En este tiempo María dice que ha aprendido mucho. Reconoce que al principio se perdía bastante en muchas de las cosas que hablaban sus compañeros del campo, pero “con paciencia y buenos amigos” ha aprendido muchísimo.

María ha estado presente en todas las reuniones “y aunque hablo poco escucho todo, me intento quedar con toda la información y me doy cuenta de que he aprendido muchísimo. Mi compañero Eduardo me lo dice siempre: he crecido 10 años en 15 días, y yo también me lo noto”.

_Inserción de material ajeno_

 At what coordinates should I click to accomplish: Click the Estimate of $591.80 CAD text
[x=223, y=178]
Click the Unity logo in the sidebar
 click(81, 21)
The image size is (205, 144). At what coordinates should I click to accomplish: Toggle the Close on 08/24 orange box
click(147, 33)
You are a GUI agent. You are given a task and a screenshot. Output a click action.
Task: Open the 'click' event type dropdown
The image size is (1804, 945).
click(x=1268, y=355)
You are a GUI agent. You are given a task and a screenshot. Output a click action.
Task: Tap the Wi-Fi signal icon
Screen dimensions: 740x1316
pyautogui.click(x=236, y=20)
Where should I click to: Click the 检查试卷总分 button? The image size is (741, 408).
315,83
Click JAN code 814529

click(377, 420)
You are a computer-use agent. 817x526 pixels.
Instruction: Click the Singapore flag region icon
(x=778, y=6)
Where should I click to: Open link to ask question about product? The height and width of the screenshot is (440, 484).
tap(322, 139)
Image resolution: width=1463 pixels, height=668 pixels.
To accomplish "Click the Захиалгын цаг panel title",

El movimiento surgió de manera espontánea. Los grupos de WhatsApp fueron esenciales para su coordinación y para la transmisión de unos acuerdos que decidían de manera asamblearia. Después llegaron las OPAs que se sumaron a ellos.

La voz femenina de estos chalecos amarillos, de estos defensores de la agricultura y la ganadería, sabe que han construido un equipo muy fuerte y cohesionado. “La vida me ha regalado un equipazo, tengo unos compañeros que son unos guerreros, luchan esta guerra con el corazón y es digno de admirar”.

Pero si algo emociona y enorgullece a la portavoz de los chalecos amarillos es toda esa gente que salen todos los días, día a día, de manera unida. “La unión me emociona en especial. Ese dejar de lado las diferencias y luchar unidos. Creo que no se había visto nunca algo así”.

Ahora llega la manifestación multitudinaria convocada este lunes en Madrid y en la que previsiblemente estarán más de mil quinientos riojanos. “Da un poco de respeto viendo lo visto estos días atrás, pero en absoluto miedo. Es nuestro futuro el que está en juego y ahí que vamos con todo”.”Quiero confiar en que el señor presidente del gobierno, el ministro Planas y el ministro del Interior le den una vuelta al asunto. Creo que ninguno de los tres es consciente de quienes somos. Somos agricultores y ganaderos que hemos perdido mucho, algunos todo, incluso el miedo.” subraya.

“Lo que están haciendo con nosotros es vergonzoso. Uno regala el dinero, el otro prieta la soga del cuello de los agricultores y ganaderos y el otro manda a su gente a pegar a los que le dan de comer”.

En referencia al movimiento y a lo que se logre es cauta.”No sé si saldrá bien o mal, quiero pensar que bien”. Sin embargo, sí tiene claro lo que se lleva de estos duros y exhaustos días de lucha.”Tengo dos cosas claras de todo esto: una es la gente que me llevo para siempre y otra es que España hablará mucho tiempo sobre nosotros. Sobre cómo salimos a la calle, como guerreros. a luchar por nuestro futuro y el de las próximas generaciones. Hablarán de cómo el pueblo se levantó e hizo historia”, dice la corerana.

Contando esto se emociona visiblemente y se le escapa alguna lágrima. “Pienso en estos días atrás y son muchas emociones juntas. Estos días se quedan marcados en mi vida a fuego. Les contaré a mis futuros hijos lo vivido y lo que hicimos, de lo orgullosa que estoy de saber de dónde vengo, y de cómo hicimos historia los de abajo, de esos de los que nadie se acordaba, los que nunca pensaron que se levantarían. Y les contaré cómo luchamos hasta el final”.